** Exercise directions **
Among the entries below, only the lines starting at the one with "Image resolution: width=1024, height=2187." and ending at the one with "Supporters' Trust (158, 1471)", both included, are to be printed exactly.

[Data extracted from a collection]
========

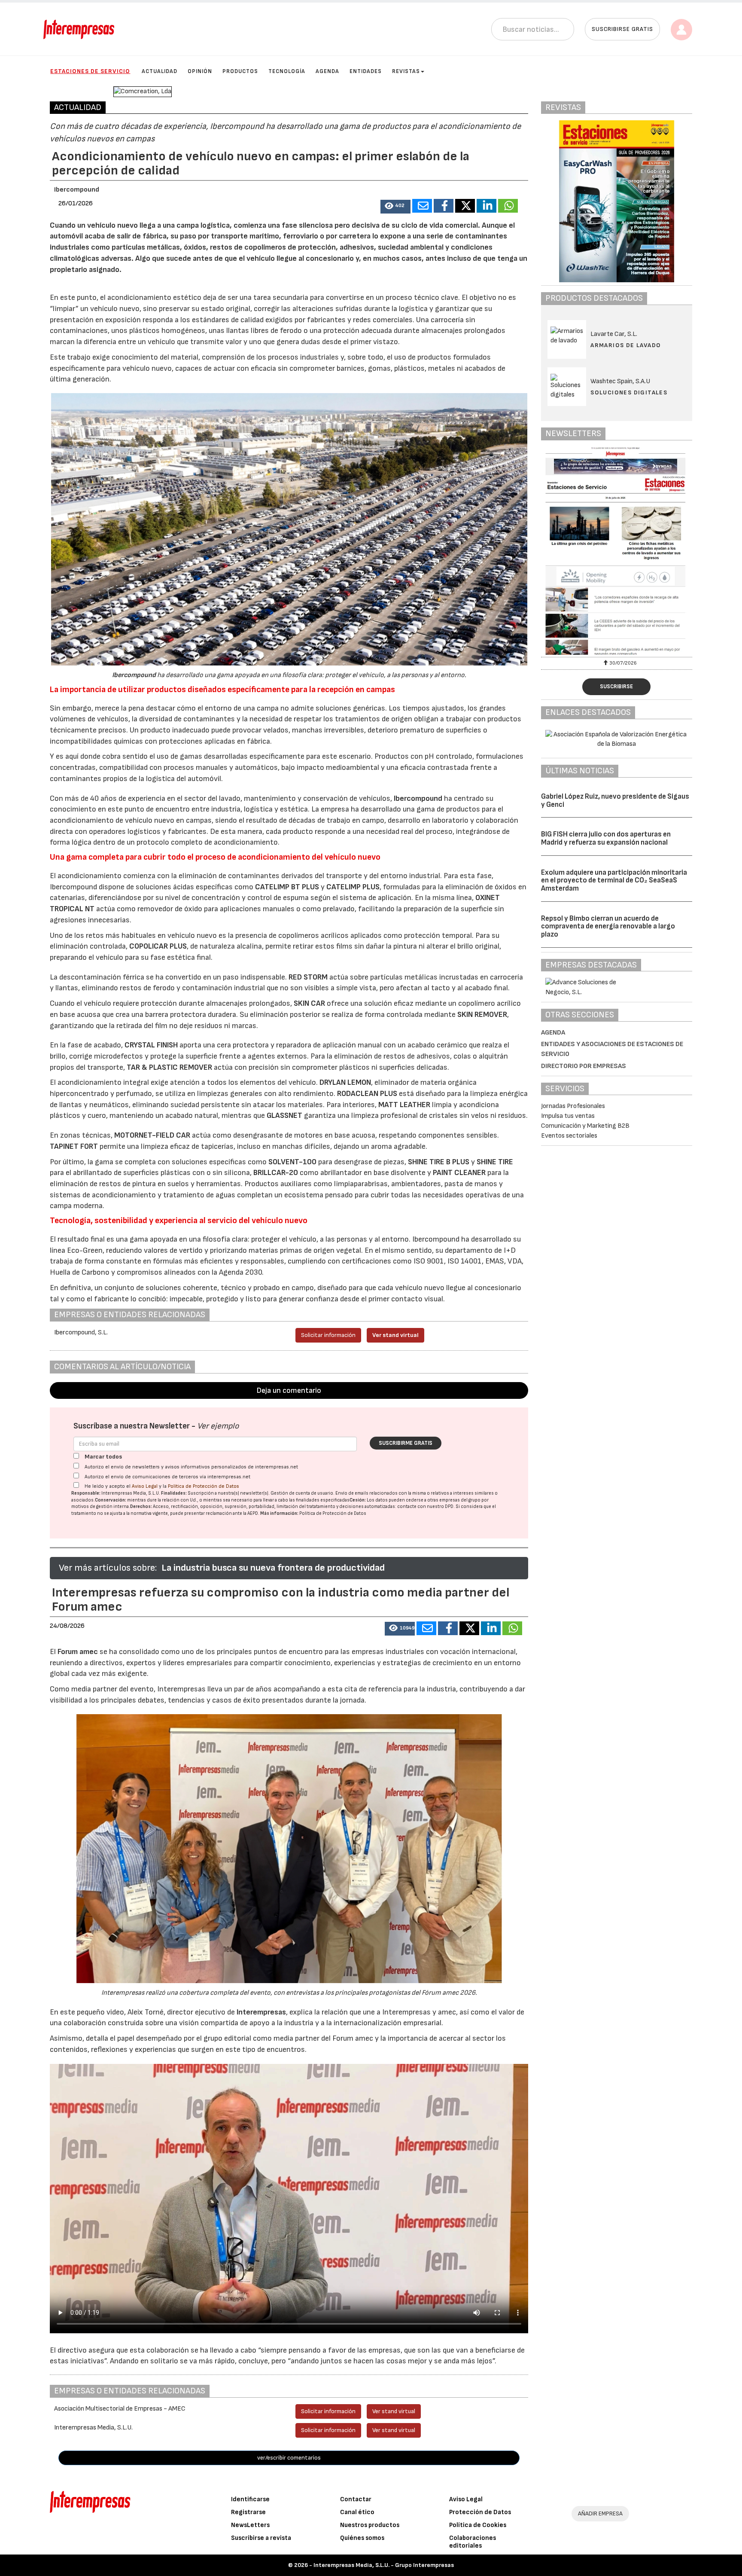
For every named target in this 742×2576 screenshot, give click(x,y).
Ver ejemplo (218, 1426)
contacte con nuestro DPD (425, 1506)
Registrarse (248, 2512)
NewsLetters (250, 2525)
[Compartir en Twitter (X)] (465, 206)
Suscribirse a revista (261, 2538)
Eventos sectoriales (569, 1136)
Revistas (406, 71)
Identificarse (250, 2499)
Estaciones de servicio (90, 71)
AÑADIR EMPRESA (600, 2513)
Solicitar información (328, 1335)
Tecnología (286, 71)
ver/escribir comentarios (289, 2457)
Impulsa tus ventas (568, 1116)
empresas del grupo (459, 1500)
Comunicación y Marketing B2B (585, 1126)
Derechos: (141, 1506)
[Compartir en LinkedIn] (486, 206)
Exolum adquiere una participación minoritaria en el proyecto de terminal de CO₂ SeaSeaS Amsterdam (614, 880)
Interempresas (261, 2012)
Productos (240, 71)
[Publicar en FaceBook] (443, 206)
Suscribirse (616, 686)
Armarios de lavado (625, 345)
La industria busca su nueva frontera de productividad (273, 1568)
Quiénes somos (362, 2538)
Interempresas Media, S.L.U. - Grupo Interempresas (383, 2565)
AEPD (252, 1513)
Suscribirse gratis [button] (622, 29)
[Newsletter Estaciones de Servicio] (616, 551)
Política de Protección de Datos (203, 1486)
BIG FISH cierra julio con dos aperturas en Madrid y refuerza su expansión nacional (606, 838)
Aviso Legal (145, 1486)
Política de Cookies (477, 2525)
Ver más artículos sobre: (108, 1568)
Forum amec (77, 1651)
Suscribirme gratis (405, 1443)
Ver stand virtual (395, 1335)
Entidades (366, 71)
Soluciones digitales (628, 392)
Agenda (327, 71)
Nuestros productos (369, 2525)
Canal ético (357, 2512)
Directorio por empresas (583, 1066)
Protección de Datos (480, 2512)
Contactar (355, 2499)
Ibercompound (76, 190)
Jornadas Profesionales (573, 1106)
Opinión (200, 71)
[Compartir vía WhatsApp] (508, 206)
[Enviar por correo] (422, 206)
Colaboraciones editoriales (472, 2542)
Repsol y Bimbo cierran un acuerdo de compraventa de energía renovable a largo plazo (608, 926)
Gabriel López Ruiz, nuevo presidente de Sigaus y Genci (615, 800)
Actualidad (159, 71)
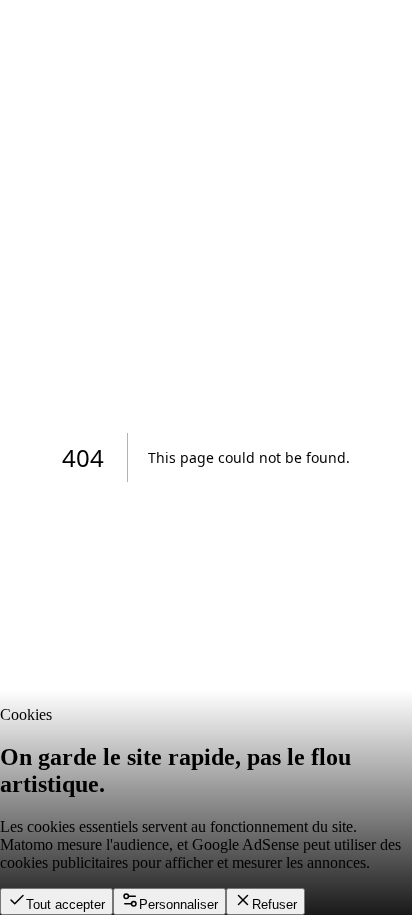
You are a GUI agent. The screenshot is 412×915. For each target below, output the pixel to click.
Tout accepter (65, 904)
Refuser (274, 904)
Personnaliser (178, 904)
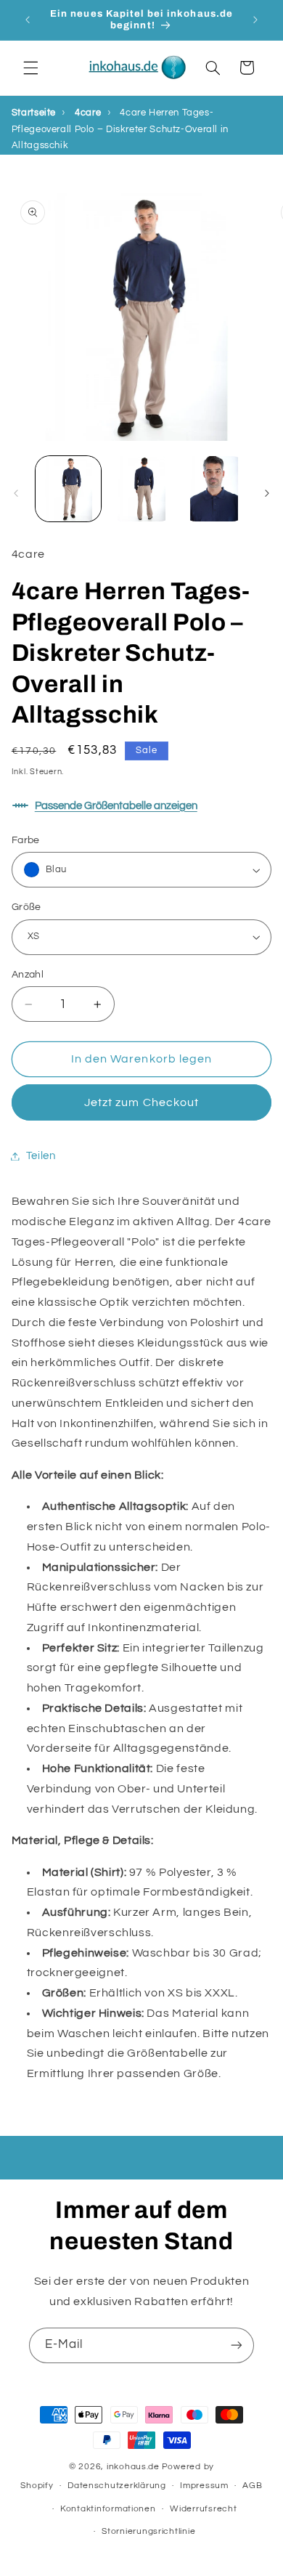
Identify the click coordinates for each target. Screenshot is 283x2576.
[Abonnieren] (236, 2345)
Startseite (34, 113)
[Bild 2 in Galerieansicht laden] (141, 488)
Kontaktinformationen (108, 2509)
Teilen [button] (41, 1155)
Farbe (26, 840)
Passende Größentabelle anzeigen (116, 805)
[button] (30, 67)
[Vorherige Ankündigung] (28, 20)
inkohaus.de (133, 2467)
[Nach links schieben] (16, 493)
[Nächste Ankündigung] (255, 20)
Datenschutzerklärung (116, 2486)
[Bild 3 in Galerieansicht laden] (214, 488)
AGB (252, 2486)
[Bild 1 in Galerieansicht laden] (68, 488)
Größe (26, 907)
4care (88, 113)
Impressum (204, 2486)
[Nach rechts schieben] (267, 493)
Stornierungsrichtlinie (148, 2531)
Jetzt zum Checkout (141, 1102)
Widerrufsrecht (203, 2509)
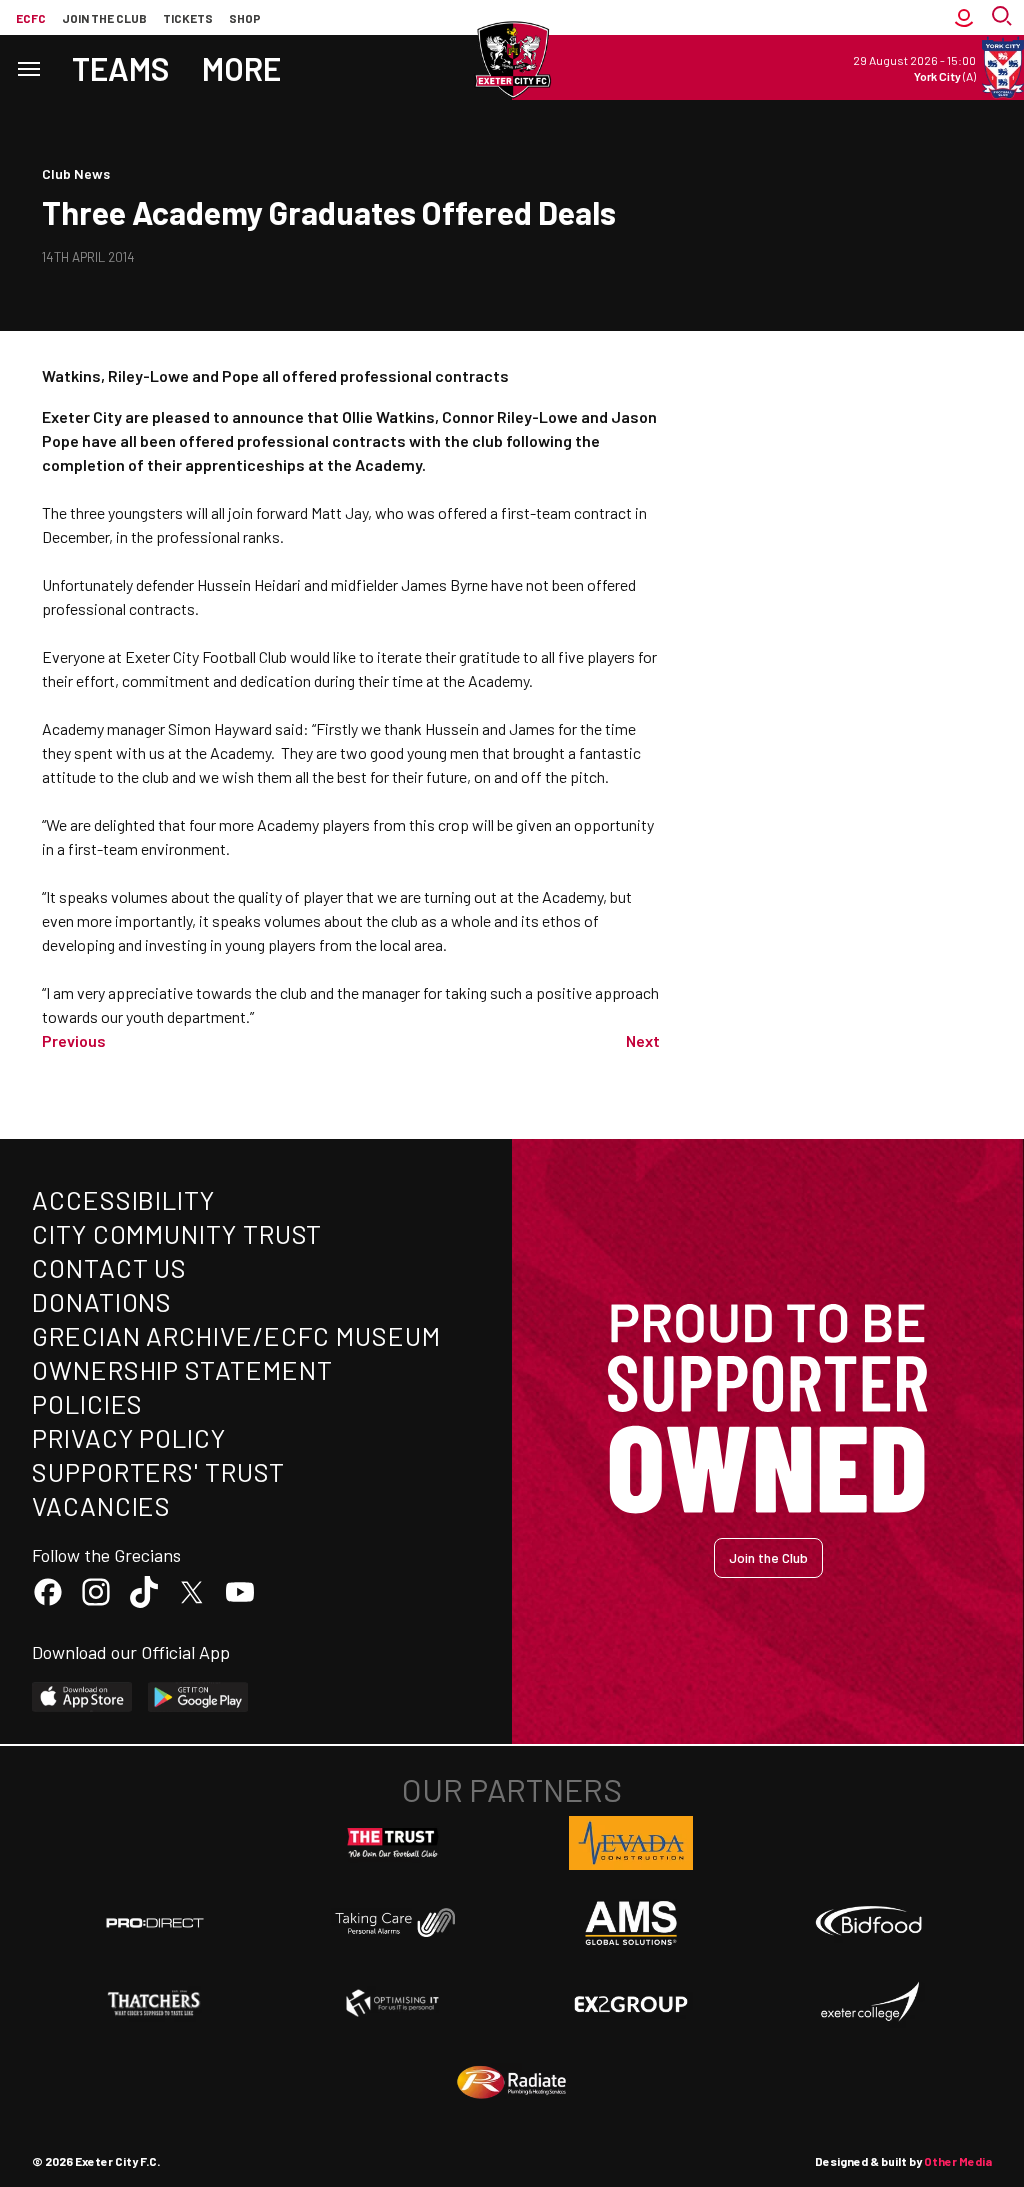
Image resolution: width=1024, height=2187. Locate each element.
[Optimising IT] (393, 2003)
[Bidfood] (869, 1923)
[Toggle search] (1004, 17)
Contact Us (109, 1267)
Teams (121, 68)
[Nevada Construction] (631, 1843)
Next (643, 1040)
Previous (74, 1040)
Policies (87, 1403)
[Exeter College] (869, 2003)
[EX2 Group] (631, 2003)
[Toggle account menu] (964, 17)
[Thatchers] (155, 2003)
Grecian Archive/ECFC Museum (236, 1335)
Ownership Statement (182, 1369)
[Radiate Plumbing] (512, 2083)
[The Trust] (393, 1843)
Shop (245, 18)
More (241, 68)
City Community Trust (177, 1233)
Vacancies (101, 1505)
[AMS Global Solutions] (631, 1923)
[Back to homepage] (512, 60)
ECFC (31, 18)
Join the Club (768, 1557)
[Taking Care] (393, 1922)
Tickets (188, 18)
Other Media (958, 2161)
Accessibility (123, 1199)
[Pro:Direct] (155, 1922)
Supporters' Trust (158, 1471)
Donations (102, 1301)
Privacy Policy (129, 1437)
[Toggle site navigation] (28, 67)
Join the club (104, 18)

========

** Answer to this problem **
Image resolution: width=1024, height=2187. Locate each element.
[Optimising IT] (393, 2003)
[Bidfood] (869, 1923)
[Toggle search] (1004, 17)
Contact Us (109, 1267)
Teams (121, 68)
[Nevada Construction] (631, 1843)
Next (643, 1040)
Previous (74, 1040)
Policies (87, 1403)
[Exeter College] (869, 2003)
[EX2 Group] (631, 2003)
[Toggle account menu] (964, 17)
[Thatchers] (155, 2003)
Grecian Archive/ECFC Museum (236, 1335)
Ownership Statement (182, 1369)
[Radiate Plumbing] (512, 2083)
[The Trust] (393, 1843)
Shop (245, 18)
More (241, 68)
City Community Trust (177, 1233)
Vacancies (101, 1505)
[AMS Global Solutions] (631, 1923)
[Back to homepage] (512, 60)
ECFC (31, 18)
Join the Club (768, 1557)
[Taking Care] (393, 1922)
Tickets (188, 18)
Other Media (958, 2161)
Accessibility (123, 1199)
[Pro:Direct] (155, 1922)
Supporters' Trust (158, 1471)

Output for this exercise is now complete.